# Understanding Rotary Position Embedding (RoPE)

This notebook explains **RoPE (Rotary Position Embedding)** step-by-step, the positional encoding mechanism used in LLaMA, GPT-NeoX, and other modern LLMs.

## Why RoPE?

In transformers, attention is **permutation invariant** — without positional information, "dog bites man" and "man bites dog" look identical. We need to encode position.

Traditional approaches:
- **Absolute positional embeddings** (original Transformer): add learned position vectors to token embeddings
- **Sinusoidal embeddings**: fixed sin/cos patterns, good for extrapolation

**RoPE** does something smarter: it encodes **relative** position directly into the attention mechanism by rotating query and key vectors in a way that makes their dot product depend on distance.

## Key Insight

Instead of adding positional info to embeddings, RoPE **rotates** Q and K vectors by angles proportional to their positions. The dot product between rotated vectors naturally captures relative distance.

Mathematical property:
```
Q_m · K_n = (Rotate(Q, m)) · (Rotate(K, n)) = function(m - n)
```

The attention score depends only on the *difference* between positions `m` and `n`, not their absolute values.


In [1]:
import torch
import torch.nn as nn
import numpy as np

# Set seed for reproducibility
torch.manual_seed(42)
np.random.seed(42)

## Step 1: 2D Rotation Basics

RoPE is built on **2D rotations**. Let's start with the simplest case.

A 2D vector `(x, y)` rotated by angle `θ` becomes:
```
x' = x * cos(θ) - y * sin(θ)
y' = x * sin(θ) + y * cos(θ)
```

In matrix form:
```
[x']   [cos(θ)  -sin(θ)] [x]
[y'] = [sin(θ)   cos(θ)] [y]
```


In [2]:
def rotate_2d(x, y, theta):
    """Rotate a 2D point (x, y) by angle theta."""
    x_rot = x * np.cos(theta) - y * np.sin(theta)
    y_rot = x * np.sin(theta) + y * np.cos(theta)
    return x_rot, y_rot

# Example
x, y = 1.0, 0.5
print(f"Original: ({x}, {y})")
print(f"After 90° rotation: {rotate_2d(x, y, np.pi/2)}")
print(f"After 180° rotation: {rotate_2d(x, y, np.pi)}")

Original: (1.0, 0.5)
After 90° rotation: (-0.49999999999999994, 1.0)
After 180° rotation: (-1.0, -0.4999999999999999)

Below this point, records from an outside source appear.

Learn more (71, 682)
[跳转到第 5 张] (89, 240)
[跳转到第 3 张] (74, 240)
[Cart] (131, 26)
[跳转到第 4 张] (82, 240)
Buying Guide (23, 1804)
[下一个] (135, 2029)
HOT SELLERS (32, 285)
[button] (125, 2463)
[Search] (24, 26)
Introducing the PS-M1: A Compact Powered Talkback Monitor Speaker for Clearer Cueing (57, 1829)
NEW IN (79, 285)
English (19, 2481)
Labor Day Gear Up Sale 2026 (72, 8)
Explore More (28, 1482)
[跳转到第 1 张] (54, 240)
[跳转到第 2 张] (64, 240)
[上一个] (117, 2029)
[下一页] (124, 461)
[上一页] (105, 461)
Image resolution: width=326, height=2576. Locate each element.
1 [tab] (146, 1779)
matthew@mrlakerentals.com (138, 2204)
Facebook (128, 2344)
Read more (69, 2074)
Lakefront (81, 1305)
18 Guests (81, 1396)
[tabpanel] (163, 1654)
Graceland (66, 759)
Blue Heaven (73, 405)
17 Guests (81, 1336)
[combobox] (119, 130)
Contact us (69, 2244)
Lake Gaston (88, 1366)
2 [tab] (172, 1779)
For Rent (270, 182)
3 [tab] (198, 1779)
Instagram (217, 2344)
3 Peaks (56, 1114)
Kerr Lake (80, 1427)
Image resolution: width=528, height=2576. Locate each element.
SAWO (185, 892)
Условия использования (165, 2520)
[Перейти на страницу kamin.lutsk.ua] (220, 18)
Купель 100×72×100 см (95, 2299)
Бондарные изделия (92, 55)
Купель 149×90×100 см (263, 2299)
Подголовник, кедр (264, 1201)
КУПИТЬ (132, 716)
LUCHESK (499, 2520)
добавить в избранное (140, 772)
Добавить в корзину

## Step 2: Extending to Higher Dimensions

Attention heads have dimension `d_head` (e.g., 64, 128). RoPE applies 2D rotation to **pairs of dimensions**:

- Dimensions 0 and 1 form a pair → rotate by `θ_0 * pos`
- Dimensions 2 and 3 form a pair → rotate by `θ_1 * pos`
- Dimensions 4 and 5 form a pair → rotate by `θ_2 * pos`
- ...

Each pair has a **different base frequency** `θ_i`, computed as:
```
θ_i = 1 / (base^(2i / d))
```

Default `base = 10000` (like sinusoidal embeddings). Lower frequencies for early dimensions (global patterns), higher frequencies for later dimensions (fine-grained patterns).


In [3]:
def compute_freqs(d_head, base=10000.0):
    """
    Compute rotation frequencies for RoPE.
    
    Args:
        d_head: Dimension of each attention head (must be even)
        base: Base for frequency computation (default 10000)
    
    Returns:
        freqs: Array of shape (d_head // 2,) with rotation frequencies
    """
    # Pair indices: 0, 1, 2, ... d_head//2 - 1
    i = np.arange(0, d_head, 2)  # [0, 2, 4, ...]
    
    # Compute θ_i = 1 / (base^(2i / d))
    freqs = 1.0 / (base ** (i / d_head))
    
    return freqs

# Example: 8-dimensional head
d_head = 8
freqs = compute_freqs(d_head)

print(f"Head dimension: {d_head}")
print(f"Number of rotation pairs: {len(freqs)}")
print(f"Frequencies: {freqs}")
print(f"\nFrequency ratio (first/last): {freqs[0] / freqs[-1]:.2f}")
print("Lower frequencies (early dims) capture global patterns.")
print("Higher frequencies (late dims) capture fine-grained patterns.")

Head dimension: 8
Number of rotation pairs: 4
Frequencies: [1.    0.1   0.01  0.001]

Frequency ratio (first/last): 1000.00
Lower frequencies (early dims) capture global patterns.
Higher frequencies (late dims) capture fine-grained patterns.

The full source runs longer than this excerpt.